Donald Trump Jr. urged Congress to ban the China-controlled social media app TikTok from the U.S. and pass new “hardcore” laws which would protect U.S. citizens’ private data from the Chinese Communist Party.
The White House said it backed legislation a bipartisan group of senators introduced to allow the U.S. to ban TikTok.
On Tuesday, a dozen senators gave the administration new powers to ban Chinese-owned video app TikTok and other foreign-based technologies if they pose national security threats.
The Restricting the Emergence of Security Threats that Risk Information and Communications Technology (RESTRICT) act gives the Department of Commerce power to prevent and mitigate information communications and technology (ICT) transactions that pose risks to the U.S. national security.
“We’ve got to figure this TikTok thing out,” Trump Jr. told the DailyWire.
“But I got to thinking, well hold on just a second, a lot of these social media companies have China issues and if we’re going to do something here, it needs to apply to all of them.”
Trump Jr.’s remarks come after he called on Congress to take action to prevent the data of social media companies from going to China.
“While we’re going hardcore on TikTok regulations, how about NO American data flowing through China for ANY social media company?!” Trump Jr. tweeted. “No letting Facebook, IG, Twitter or anyone else off the hook for data security and privacy in whatever ends up happening.”
Meanwhile, deputy national security adviser, Matt Pottinger, and the deputy assistant secretary of state for East Asian and Pacific affairs, David Feith, warned in a New York Times piece how Chinese communist dictator Xi Jinping is trying to make the Chinese Communist Party “the world’s most powerful data broker.”
In 2018, Facebook revaled its “data-sharing partnerships with at least four Chinese electronics companies” dating back to 2010.
According to NYT, Facebook gave “private access to some user data” to Chinese telecommunications giant Huawei, a company banned from the U.S. due to threats to U.S. national security.
The report adds that China collected data from Facebook, which included information on users’ “religious and political leanings, work and education history, and relationship status.”
The Washington Post reported that China also uses a sophisticated internal internet-data surveillance network to gather data from social media platforms “to equip its government agencies, military and police with information on foreign targets.”

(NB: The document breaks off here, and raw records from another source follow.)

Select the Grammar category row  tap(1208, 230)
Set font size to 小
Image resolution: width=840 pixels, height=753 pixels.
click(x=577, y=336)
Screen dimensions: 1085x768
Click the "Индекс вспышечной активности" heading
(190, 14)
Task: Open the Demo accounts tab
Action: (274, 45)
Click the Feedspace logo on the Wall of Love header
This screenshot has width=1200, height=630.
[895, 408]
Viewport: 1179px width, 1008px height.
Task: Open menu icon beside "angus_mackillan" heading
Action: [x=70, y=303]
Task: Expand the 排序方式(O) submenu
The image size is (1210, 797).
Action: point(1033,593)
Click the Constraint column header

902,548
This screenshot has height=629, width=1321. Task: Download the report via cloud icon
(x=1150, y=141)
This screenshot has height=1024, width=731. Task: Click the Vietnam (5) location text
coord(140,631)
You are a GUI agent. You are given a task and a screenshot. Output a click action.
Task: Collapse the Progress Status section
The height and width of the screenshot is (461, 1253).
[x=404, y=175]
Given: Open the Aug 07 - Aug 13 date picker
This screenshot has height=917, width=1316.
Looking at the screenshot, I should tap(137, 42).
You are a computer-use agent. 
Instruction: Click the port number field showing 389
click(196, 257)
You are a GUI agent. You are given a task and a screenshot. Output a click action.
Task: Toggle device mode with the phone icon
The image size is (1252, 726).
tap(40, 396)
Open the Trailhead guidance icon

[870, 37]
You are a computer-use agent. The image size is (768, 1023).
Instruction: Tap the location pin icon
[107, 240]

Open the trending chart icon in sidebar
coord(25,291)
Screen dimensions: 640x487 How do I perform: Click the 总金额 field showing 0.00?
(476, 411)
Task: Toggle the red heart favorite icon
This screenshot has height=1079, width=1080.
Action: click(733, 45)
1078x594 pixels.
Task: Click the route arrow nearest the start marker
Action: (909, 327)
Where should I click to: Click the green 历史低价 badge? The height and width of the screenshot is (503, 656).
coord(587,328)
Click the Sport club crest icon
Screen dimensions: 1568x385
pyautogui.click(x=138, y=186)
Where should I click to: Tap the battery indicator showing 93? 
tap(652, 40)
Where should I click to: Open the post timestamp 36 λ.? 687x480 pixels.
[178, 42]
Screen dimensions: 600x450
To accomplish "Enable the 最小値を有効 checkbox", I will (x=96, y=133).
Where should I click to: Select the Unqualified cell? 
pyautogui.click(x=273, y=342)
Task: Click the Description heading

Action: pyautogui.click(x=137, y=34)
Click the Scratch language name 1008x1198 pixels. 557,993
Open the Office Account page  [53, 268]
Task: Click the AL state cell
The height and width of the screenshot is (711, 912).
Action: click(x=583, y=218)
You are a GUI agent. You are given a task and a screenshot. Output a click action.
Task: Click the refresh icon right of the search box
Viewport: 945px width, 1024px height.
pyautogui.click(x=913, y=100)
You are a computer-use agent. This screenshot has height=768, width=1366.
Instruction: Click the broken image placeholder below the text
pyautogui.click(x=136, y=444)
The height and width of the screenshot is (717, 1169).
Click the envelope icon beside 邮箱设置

Senate Intelligence Committee Chairman Mark Warner (D-VA) and Ranking Member Marco Rubio (R-FL) sent a letter to Meta CEO Mark Zuckerberg demanding answers about the four data-sharing partnerships with China.
According to the Senators, Facebook knew for almost a decade that 90,000 China developers had access to large amounts of sensitive user data, including “user IDs, photos, as well as contact information and even private messages.”
Facebook also acknowledged that the hostile foreign nations which obtained access to private data from the U.S. included state actors “known to collect data for intelligence targeting and cyber espionage,” according to the senators.
During the end of President Donald Trump’s time in office, he took executive action to ban TikTok from the U.S. However, Trump’s efforts were stopped by Joe Biden when he came into power.